Trey divulged that on top of the stuff I'd said in his truck, which I admitted I meant—obvi—that he'd never hit it raw before. Sames. Anyway, both previous occasions had a certain degree of intimacy, sure. Honestly, unlike anything I've experienced. But last night? Last night was intimate in a totally new kinda way for me.

As we rapidly grow more comfortable with the other, and even ourselves, seems we're both game for a little... exploration.

I had no clue a pinky slip had the capacity to make fireworks, actual fireworks explode inside my body. In case you missed the references, that's what happened.
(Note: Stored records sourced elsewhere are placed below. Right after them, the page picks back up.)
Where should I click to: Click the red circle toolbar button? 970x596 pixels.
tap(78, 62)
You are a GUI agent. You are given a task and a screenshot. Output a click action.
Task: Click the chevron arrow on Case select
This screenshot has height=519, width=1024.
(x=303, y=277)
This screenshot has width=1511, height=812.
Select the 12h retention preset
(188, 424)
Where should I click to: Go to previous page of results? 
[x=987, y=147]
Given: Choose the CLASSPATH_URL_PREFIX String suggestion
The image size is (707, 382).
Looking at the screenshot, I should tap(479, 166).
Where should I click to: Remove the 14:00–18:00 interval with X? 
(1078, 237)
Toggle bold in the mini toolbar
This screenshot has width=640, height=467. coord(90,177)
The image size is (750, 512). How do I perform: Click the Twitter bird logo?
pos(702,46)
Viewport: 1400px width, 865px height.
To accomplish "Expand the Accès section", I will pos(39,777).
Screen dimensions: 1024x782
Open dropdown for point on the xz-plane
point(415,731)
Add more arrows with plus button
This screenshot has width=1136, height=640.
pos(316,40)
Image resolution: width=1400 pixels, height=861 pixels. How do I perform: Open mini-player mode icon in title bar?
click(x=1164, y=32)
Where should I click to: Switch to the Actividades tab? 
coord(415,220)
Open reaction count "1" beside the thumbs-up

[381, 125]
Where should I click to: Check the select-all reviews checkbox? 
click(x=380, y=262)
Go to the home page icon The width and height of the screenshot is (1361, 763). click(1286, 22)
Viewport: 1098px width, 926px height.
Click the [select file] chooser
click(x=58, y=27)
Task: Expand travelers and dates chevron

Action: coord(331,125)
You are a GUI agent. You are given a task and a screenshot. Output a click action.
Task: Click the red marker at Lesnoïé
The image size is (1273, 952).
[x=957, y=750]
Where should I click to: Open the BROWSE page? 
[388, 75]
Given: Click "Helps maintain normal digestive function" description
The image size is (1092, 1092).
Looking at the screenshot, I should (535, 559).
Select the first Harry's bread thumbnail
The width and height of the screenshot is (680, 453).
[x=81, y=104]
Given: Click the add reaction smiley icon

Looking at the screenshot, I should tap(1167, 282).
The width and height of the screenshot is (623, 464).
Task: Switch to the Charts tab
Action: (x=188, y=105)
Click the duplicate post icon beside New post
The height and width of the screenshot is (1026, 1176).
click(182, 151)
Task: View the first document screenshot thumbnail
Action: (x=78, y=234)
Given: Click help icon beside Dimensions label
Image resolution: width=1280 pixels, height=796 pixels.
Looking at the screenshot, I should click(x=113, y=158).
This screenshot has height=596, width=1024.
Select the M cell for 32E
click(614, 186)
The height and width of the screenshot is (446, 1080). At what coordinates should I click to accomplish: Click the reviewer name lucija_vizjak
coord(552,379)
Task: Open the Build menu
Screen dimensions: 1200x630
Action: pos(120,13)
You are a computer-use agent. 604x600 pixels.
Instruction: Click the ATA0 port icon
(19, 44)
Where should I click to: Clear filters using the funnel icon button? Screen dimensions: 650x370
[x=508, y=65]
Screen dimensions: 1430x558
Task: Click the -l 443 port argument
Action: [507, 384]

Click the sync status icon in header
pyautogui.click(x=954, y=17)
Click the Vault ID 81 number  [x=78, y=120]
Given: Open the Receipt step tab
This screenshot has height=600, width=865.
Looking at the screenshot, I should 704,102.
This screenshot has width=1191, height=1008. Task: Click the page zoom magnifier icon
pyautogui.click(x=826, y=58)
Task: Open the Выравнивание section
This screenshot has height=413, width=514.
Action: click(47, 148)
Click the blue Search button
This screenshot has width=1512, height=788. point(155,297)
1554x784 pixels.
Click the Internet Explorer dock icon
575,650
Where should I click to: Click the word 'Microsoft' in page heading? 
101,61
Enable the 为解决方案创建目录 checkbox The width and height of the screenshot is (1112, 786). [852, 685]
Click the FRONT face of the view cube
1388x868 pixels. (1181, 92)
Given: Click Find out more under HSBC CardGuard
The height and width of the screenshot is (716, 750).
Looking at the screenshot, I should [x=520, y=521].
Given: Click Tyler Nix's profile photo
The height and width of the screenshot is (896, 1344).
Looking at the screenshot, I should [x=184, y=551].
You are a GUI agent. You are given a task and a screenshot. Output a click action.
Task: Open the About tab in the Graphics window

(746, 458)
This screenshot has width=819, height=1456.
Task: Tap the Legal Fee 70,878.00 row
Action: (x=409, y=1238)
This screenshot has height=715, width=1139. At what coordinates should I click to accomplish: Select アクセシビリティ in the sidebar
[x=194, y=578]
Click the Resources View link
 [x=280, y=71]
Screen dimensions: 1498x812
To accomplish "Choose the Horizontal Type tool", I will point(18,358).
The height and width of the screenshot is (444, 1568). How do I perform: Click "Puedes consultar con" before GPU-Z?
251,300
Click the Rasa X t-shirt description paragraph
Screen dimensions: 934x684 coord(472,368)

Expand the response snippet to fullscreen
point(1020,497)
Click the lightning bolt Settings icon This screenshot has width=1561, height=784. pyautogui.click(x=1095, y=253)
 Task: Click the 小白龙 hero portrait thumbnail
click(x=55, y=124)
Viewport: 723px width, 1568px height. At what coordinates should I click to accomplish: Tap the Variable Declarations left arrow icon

How can this be? How in the hell did I go from nonexistent to consistent, with one person? My list isn't miles long, but I've had... partners. Why could none of them deliver me to the destination Trey practically autopilots to?

It's also beneficial that he recognizes the sensitive bud, happy button, swollen nub, devil's doorbell, the sweet spot—let's call it what it is: the clitoris. Okay, the clit. No need to get too technical. And repeated side note: the internet is fucking wild. He understands its importance, and I am so fine with the close attention he pays to that detail.

Seriously though, how's he so flipping good? My mind rewinds to Chaz saying he's only slept with one other person. There's no way. Is there?

His husky voice says my name, and his featherlight touch traces down the length of my spine.

"Nuh-uh," I mumble, not wanting to open my eyes, and for sure not wanting to open my mouth. Nobody should be subjected to morning breath. Nobody.